Sakvarelidze does not believe that the Congress is an "apolitical event". He says: "We don't view the Russian people as being equal to the country's leadership either. It wasn't Russian authors, actors and businessmen or ordinary workers who bombed Georgia. But we don't invite representatives of the Russian intelligentsia to Tbilisi and demand that they disavow Putin or Medvedev."

And in Sakvarelidze's opinion, the issuing of visas and air traffic can be resumed without "any congresses and conferences, it just needs the good will of the authorities". He sees elements of a political game in the planned event. But he declined to comment on the Patriarch's intention to visit it. "The Catholicos is an irreproachable figure. It would be discourteous to assess his actions. He has done a lot for Georgia, including to restore Georgian-Russian relations. At the same time Ilia II remains outside politics."

The political commentator did not rule out the possibility that many "famous and not especially famous Georgians" will go to the Congress. Many people experience nostalgia for good relations, for the old times. The Russian and Georgian intelligentsia - actors, directors, writers - will continue to associate with each other, irrespective of who the head of state is.

The Director of the International Conflicts and Negotiations Centre Georgi Khutsishvili thinks that "it is just still too early to organize" such a congress.

He noted that such meetings between country-men are traditionally organized in every country. The problem here is that too little time has passed since the August events. "There has actually been no reconciliation yet. Yet this congress is taking place in the country whose leadership decided to launch the bombings. This is what has provoked the negative reaction in our local media."

In his view, if such an event is appropriate now, then it should take place in a neutral place to avoid possible tensions. "But here a political subtext can, alas, not be ruled out. Therefore many people are declining to make the trip to Moscow."

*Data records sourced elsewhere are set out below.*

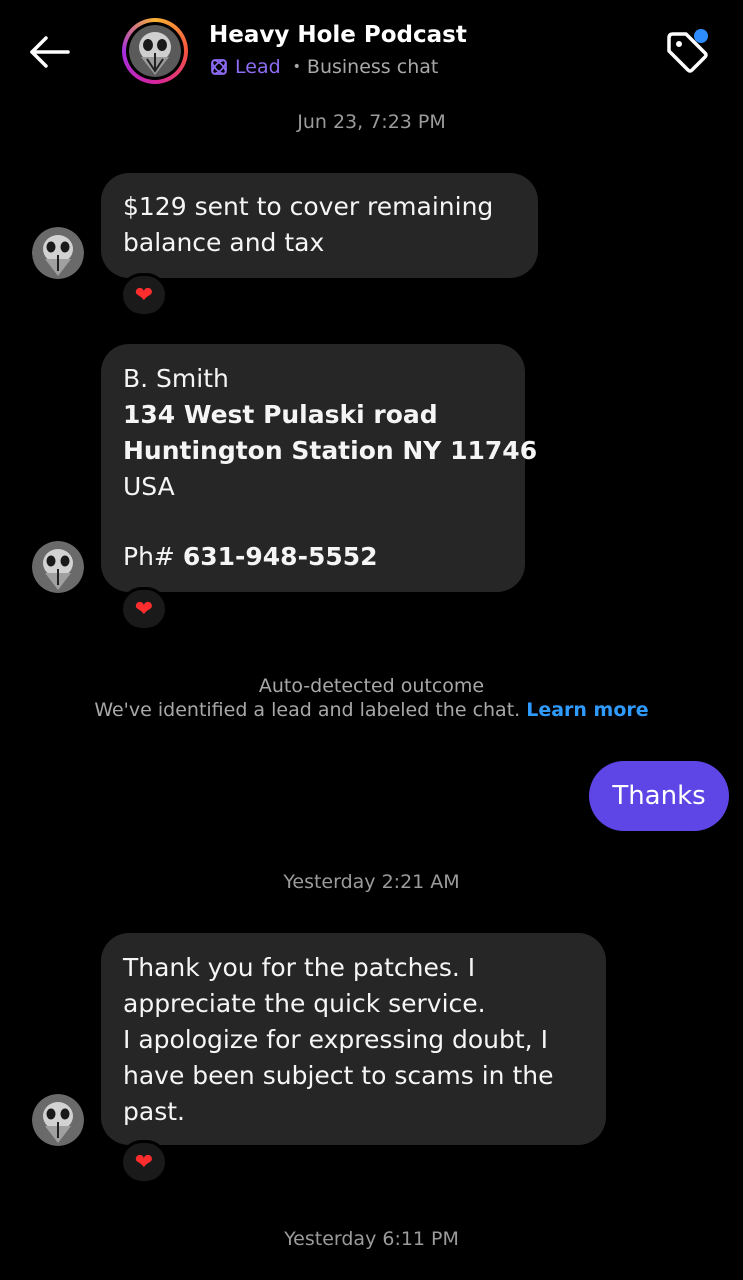  I want to click on message-text: have been subject to scams in the, so click(338, 1076).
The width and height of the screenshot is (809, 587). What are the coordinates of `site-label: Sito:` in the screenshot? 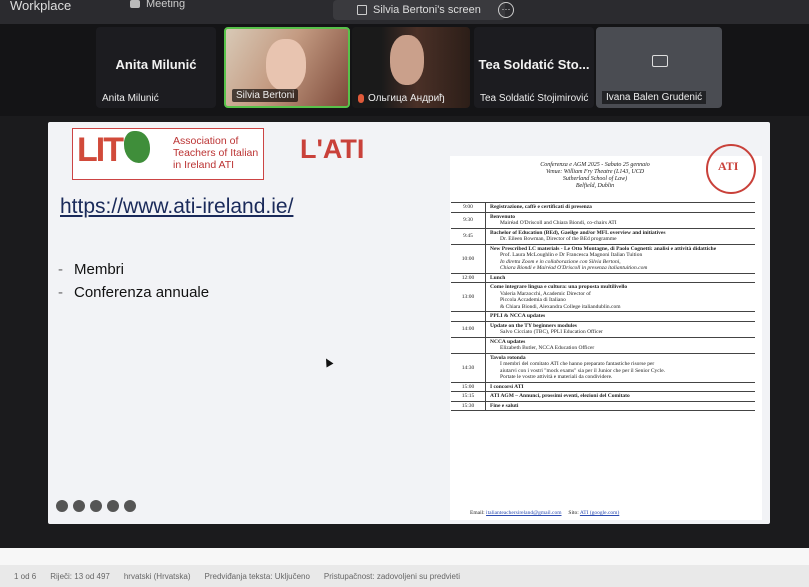 It's located at (574, 513).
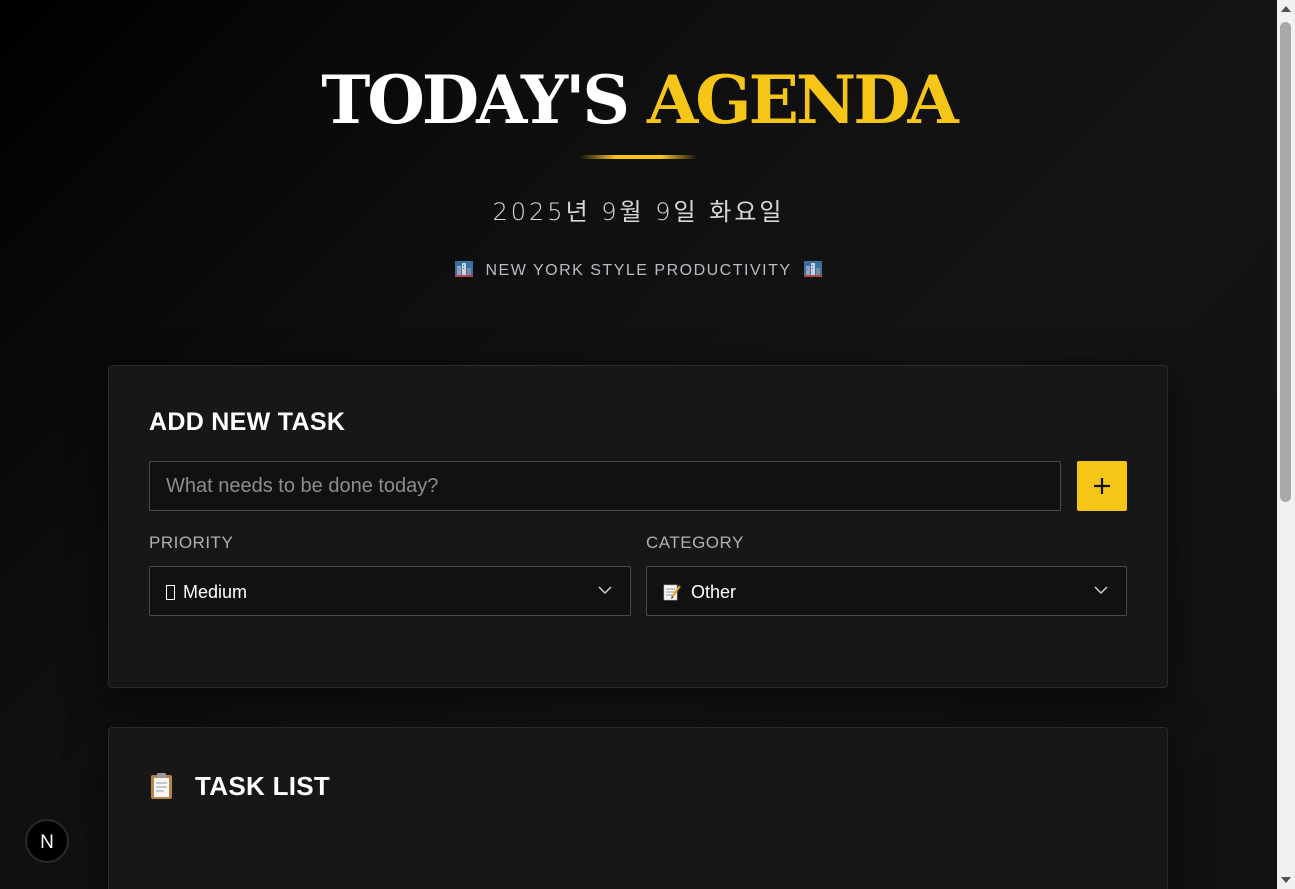 The height and width of the screenshot is (889, 1295). What do you see at coordinates (886, 591) in the screenshot?
I see `category-select: Other` at bounding box center [886, 591].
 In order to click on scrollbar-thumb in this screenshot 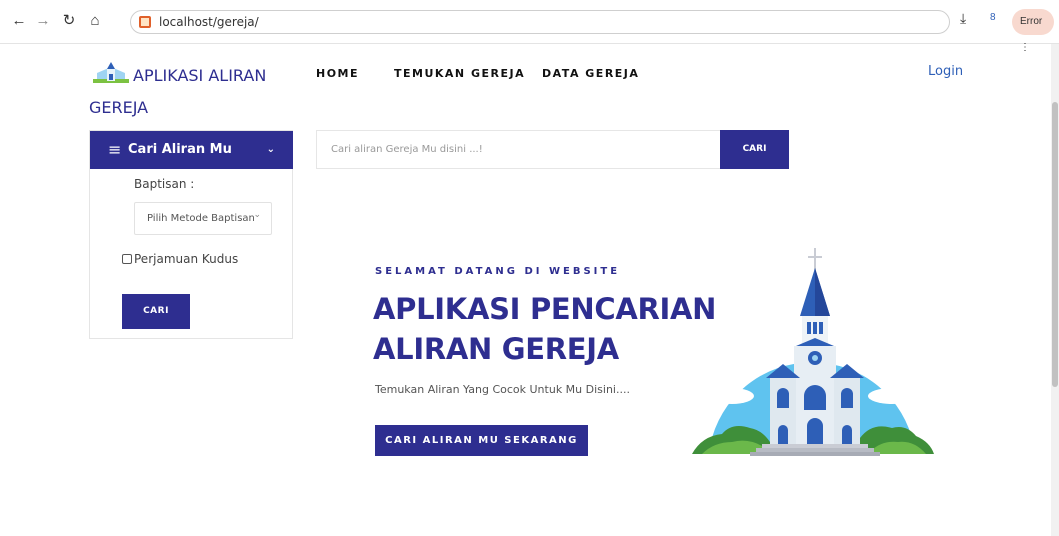, I will do `click(1055, 244)`.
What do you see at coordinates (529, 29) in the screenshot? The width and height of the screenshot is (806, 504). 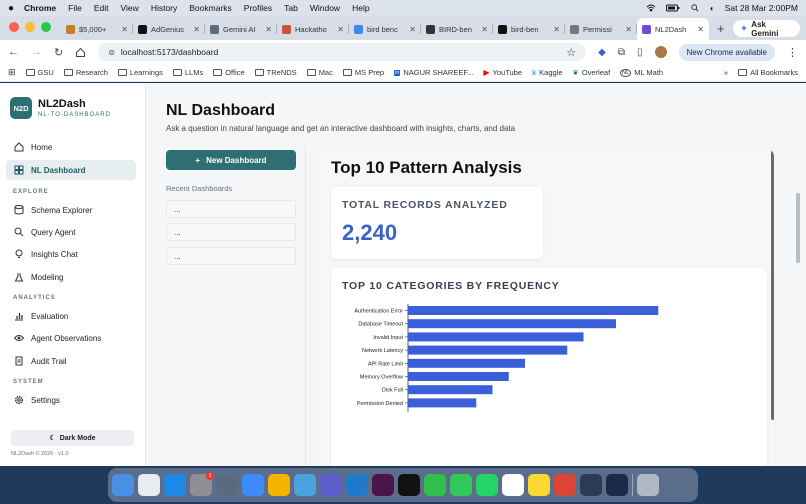 I see `browser-tab: bird-ben ✕` at bounding box center [529, 29].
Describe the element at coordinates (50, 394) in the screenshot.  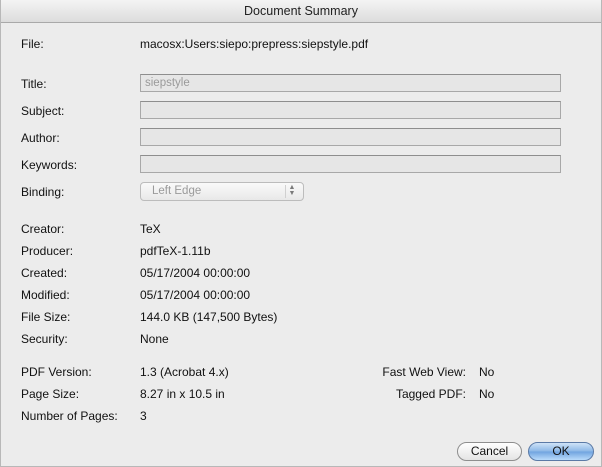
I see `page-size-label: Page Size:` at that location.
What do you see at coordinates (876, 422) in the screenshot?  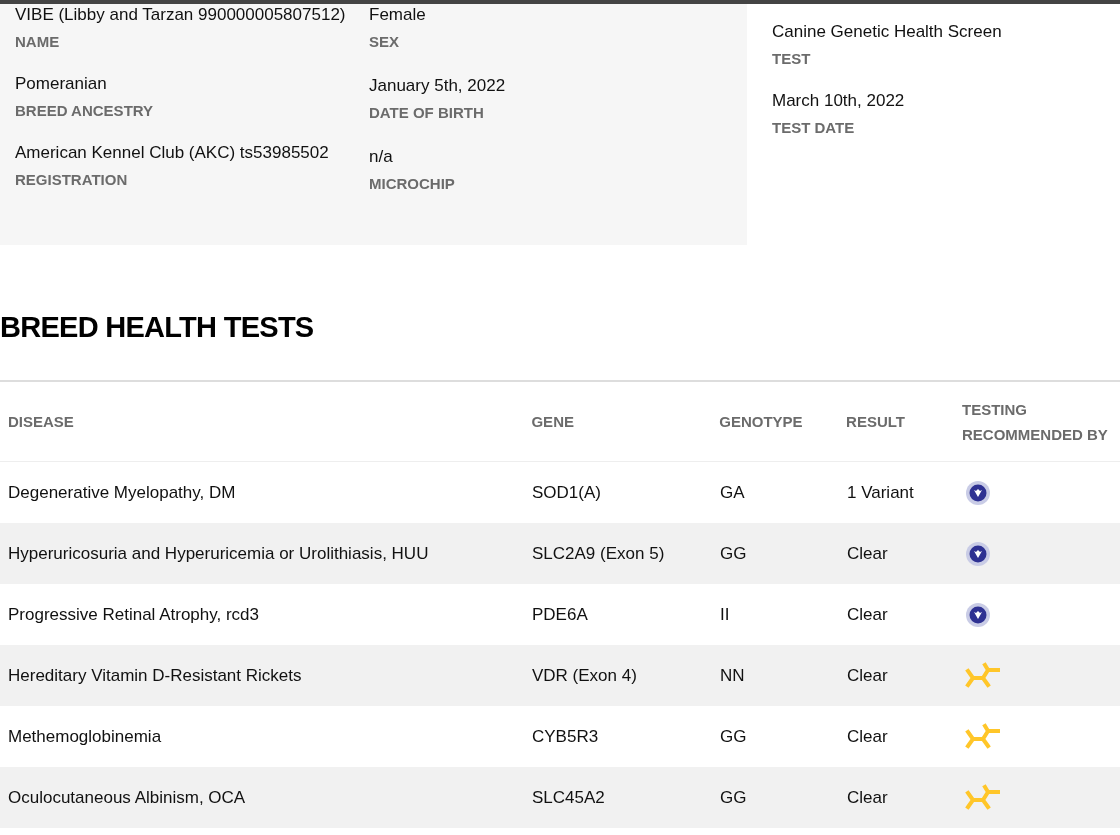 I see `column-header: RESULT` at bounding box center [876, 422].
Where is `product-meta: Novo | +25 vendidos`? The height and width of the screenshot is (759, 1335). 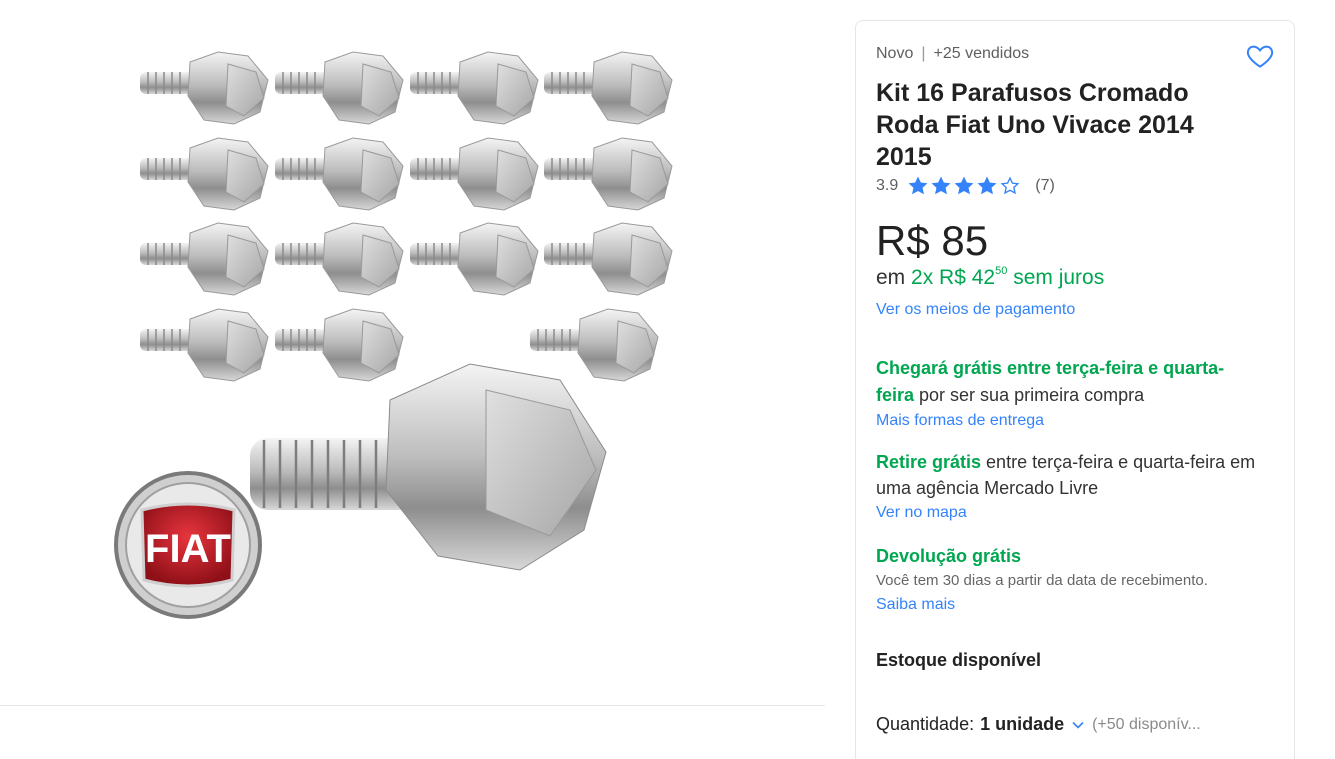
product-meta: Novo | +25 vendidos is located at coordinates (952, 54).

Nevertheless, Khutsishvili stressed that talks need to be resumed with Russia in the near future at all levels. "I will go to any event which could improve relations between the countries. Popular diplomacy is one of the powerful means to achieve this," he stressed.

His colleague Kakha Katsitadze is genuinely baffled about the information war which has developed over the Congress.

"For Georgia's political life, this is an insignificant event. Its importance is being artificially exaggerated by our authorities. Why? Probably because they are pursuing their goals. But mainly, it is an attempt to discredit Khubutia himself (various media outlets are saying, in particular, that Moscow is apparently grooming him to become the Georgian prime minister - I.P.), especially because very few people in Georgia know about him. For most citizens the background of the president of the Union of Georgians - whether or not he is an agent, whether or not he has met with Saakashvili, - is of absolutely no importance, people just want to live normally. Even now lots of people, even since the August events, would like to go and earn their living in Russia. So, there is nothing bad about the fact that compatriots are going to meet up and discuss their problems. Quite the opposite, if air traffic is restored and the borders are opened, everyone will be just delighted. I think that people should be given information - what type of congress is taking place, what the agenda is, what will be participating. But we have problems with receiving information. If, as Khubutia said, political issues will not be discussed at the Congress, then I'm sure that many Georgians will want to go to Moscow."